The parabolic semisegment OAB shown in Fig. 12-15 has base b and height h. Using the parallel-axis theorem, determine the moments of inertia I_{x_c} and I_{y_c} with respect to the centroidal axes x_c and y_c.
We can use the parallel-axis theorem (rather than integration) to find the centroidal moments of inertia because we already know the area A. the centroidal coordinates \bar{x} and \bar{y}. and the moments of inertia I_x and I_y with respect to the x and y axes.
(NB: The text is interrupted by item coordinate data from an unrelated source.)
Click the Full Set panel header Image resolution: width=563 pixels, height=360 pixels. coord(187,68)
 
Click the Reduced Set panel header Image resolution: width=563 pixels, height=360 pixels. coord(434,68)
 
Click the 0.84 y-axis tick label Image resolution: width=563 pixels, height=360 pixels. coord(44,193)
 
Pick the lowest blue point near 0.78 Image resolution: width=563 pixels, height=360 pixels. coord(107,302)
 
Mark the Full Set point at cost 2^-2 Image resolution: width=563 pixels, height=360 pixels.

These quantities were obtained earlier in Examples 12-1 and 12-3. They also are listed in Case 17 of Appendix D and are repeated here:
A=\frac{2bh}{3}\quad \bar{x}=\frac{3b}{8}\quad \bar{y}=\frac{2h}{5}\quad I_x=\frac{16bh^3}{105}\quad I_y=\frac{2hb^3}{15}
To obtain the moment of inertia with respect to the x_c axis, we write the parallel-axis theorem as follows:
I_x=I_{x_c}+A\bar{y}^2
Therefore, the moment of inertia I_{x_c} is
I_{x_c}=I_x\ -\ A\bar{y}^2=\frac{16bh^3}{105}\ -\ \frac{2bh}{3}\left(\frac{2h}{5}\right)^2=\frac{8bh^3}{175} (12-13a)
In a similar manner, we obtain the moment of inertia with respect to the y_c axis:
I_{x_c}=I_y\ -\ A\bar{x}^2=\frac{2hb^3}{15}\ -\ \frac{2bh}{3}\left(\frac{3b}{8}\right)^2=\frac{19bhb^3}{480} (12-13b)
Thus, we have found the centroidal moments of inertia of the semisegment.